(Extracted records)
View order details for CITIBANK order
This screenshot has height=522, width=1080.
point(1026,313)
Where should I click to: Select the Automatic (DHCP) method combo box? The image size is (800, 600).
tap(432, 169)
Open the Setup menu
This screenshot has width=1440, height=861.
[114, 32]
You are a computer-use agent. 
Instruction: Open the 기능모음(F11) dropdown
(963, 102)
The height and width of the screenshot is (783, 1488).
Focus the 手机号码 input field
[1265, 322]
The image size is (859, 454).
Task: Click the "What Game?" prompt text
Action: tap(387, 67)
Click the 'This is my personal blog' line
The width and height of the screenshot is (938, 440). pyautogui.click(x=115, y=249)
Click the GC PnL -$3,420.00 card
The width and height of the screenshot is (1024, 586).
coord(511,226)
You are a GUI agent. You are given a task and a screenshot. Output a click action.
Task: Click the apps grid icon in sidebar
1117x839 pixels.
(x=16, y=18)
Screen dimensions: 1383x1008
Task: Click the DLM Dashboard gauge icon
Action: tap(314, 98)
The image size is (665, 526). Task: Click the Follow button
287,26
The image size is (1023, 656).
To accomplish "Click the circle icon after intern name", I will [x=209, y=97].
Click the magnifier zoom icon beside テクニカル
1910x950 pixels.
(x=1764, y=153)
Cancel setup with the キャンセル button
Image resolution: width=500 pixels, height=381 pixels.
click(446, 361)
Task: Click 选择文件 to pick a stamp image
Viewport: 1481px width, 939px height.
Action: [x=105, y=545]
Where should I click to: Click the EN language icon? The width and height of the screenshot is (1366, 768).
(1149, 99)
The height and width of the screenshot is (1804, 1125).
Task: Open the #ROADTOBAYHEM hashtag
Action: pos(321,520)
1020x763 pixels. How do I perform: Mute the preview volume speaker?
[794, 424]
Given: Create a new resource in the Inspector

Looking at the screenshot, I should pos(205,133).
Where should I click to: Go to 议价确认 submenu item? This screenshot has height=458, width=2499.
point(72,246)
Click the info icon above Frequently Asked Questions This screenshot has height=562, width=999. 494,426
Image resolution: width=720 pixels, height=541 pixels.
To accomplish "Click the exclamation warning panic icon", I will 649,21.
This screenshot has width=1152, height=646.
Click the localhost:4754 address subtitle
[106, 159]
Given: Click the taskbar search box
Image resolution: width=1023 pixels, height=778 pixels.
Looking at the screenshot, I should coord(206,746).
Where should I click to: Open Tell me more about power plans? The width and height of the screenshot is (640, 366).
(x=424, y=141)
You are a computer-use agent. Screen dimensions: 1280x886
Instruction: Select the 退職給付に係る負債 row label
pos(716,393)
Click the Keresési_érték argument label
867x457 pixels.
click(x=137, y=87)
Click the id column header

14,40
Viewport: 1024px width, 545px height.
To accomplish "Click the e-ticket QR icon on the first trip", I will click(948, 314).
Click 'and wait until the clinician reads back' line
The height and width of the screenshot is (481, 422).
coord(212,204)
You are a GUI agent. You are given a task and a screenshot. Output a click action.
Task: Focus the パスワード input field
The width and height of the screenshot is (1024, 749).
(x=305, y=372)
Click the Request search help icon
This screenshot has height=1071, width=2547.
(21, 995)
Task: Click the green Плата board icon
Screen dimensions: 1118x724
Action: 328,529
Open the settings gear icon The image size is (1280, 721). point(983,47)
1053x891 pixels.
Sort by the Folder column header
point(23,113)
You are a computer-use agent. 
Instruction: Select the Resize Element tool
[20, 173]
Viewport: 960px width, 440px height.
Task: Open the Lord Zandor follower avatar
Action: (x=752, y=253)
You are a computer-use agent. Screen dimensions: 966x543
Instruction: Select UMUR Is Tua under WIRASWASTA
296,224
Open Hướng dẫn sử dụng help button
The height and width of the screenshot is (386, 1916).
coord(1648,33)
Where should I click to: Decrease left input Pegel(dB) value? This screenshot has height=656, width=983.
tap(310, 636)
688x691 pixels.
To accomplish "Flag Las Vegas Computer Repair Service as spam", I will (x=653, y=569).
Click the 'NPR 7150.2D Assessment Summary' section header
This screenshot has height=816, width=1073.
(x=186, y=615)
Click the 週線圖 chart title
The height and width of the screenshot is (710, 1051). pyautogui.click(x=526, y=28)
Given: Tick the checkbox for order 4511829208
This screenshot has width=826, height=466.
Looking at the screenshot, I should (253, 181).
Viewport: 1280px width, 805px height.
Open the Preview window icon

PROBLEM TO WORK ON
Return all data verbatim.

TASK ANSWER
View order details for CITIBANK order
This screenshot has height=522, width=1080.
point(1026,313)
Where should I click to: Select the Automatic (DHCP) method combo box? The image size is (800, 600).
tap(432, 169)
Open the Setup menu
This screenshot has width=1440, height=861.
[114, 32]
You are a computer-use agent. 
Instruction: Open the 기능모음(F11) dropdown
(963, 102)
The height and width of the screenshot is (783, 1488).
Focus the 手机号码 input field
[1265, 322]
The image size is (859, 454).
Task: Click the "What Game?" prompt text
Action: tap(387, 67)
Click the 'This is my personal blog' line
The width and height of the screenshot is (938, 440). pyautogui.click(x=115, y=249)
Click the GC PnL -$3,420.00 card
The width and height of the screenshot is (1024, 586).
coord(511,226)
You are a GUI agent. You are given a task and a screenshot. Output a click action.
Task: Click the apps grid icon in sidebar
1117x839 pixels.
(x=16, y=18)
Screen dimensions: 1383x1008
Task: Click the DLM Dashboard gauge icon
Action: tap(314, 98)
The image size is (665, 526). Task: Click the Follow button
287,26
The image size is (1023, 656).
To accomplish "Click the circle icon after intern name", I will [x=209, y=97].
Click the magnifier zoom icon beside テクニカル
1910x950 pixels.
(x=1764, y=153)
Cancel setup with the キャンセル button
Image resolution: width=500 pixels, height=381 pixels.
click(446, 361)
Task: Click 选择文件 to pick a stamp image
Viewport: 1481px width, 939px height.
Action: [x=105, y=545]
Where should I click to: Click the EN language icon? The width and height of the screenshot is (1366, 768).
(1149, 99)
The height and width of the screenshot is (1804, 1125).
Task: Open the #ROADTOBAYHEM hashtag
Action: pos(321,520)
1020x763 pixels. How do I perform: Mute the preview volume speaker?
[794, 424]
Given: Create a new resource in the Inspector

Looking at the screenshot, I should pos(205,133).
Where should I click to: Go to 议价确认 submenu item? This screenshot has height=458, width=2499.
point(72,246)
Click the info icon above Frequently Asked Questions This screenshot has height=562, width=999. 494,426
Image resolution: width=720 pixels, height=541 pixels.
To accomplish "Click the exclamation warning panic icon", I will 649,21.
This screenshot has width=1152, height=646.
Click the localhost:4754 address subtitle
[106, 159]
Given: Click the taskbar search box
Image resolution: width=1023 pixels, height=778 pixels.
Looking at the screenshot, I should coord(206,746).
Where should I click to: Open Tell me more about power plans? The width and height of the screenshot is (640, 366).
(x=424, y=141)
You are a computer-use agent. Screen dimensions: 1280x886
Instruction: Select the 退職給付に係る負債 row label
pos(716,393)
Click the Keresési_érték argument label
867x457 pixels.
click(x=137, y=87)
Click the id column header

14,40
Viewport: 1024px width, 545px height.
To accomplish "Click the e-ticket QR icon on the first trip", I will click(948, 314).
Click 'and wait until the clinician reads back' line
The height and width of the screenshot is (481, 422).
coord(212,204)
You are a GUI agent. You are given a task and a screenshot. Output a click action.
Task: Focus the パスワード input field
The width and height of the screenshot is (1024, 749).
(x=305, y=372)
Click the Request search help icon
This screenshot has height=1071, width=2547.
(21, 995)
Task: Click the green Плата board icon
Screen dimensions: 1118x724
Action: 328,529
Open the settings gear icon The image size is (1280, 721). point(983,47)
1053x891 pixels.
Sort by the Folder column header
point(23,113)
You are a computer-use agent. 
Instruction: Select the Resize Element tool
[20, 173]
Viewport: 960px width, 440px height.
Task: Open the Lord Zandor follower avatar
Action: (x=752, y=253)
You are a computer-use agent. Screen dimensions: 966x543
Instruction: Select UMUR Is Tua under WIRASWASTA
296,224
Open Hướng dẫn sử dụng help button
The height and width of the screenshot is (386, 1916).
coord(1648,33)
Where should I click to: Decrease left input Pegel(dB) value? This screenshot has height=656, width=983.
tap(310, 636)
688x691 pixels.
To accomplish "Flag Las Vegas Computer Repair Service as spam", I will (x=653, y=569).
Click the 'NPR 7150.2D Assessment Summary' section header
This screenshot has height=816, width=1073.
(x=186, y=615)
Click the 週線圖 chart title
The height and width of the screenshot is (710, 1051). pyautogui.click(x=526, y=28)
Given: Tick the checkbox for order 4511829208
This screenshot has width=826, height=466.
Looking at the screenshot, I should (253, 181).
Viewport: 1280px width, 805px height.
Open the Preview window icon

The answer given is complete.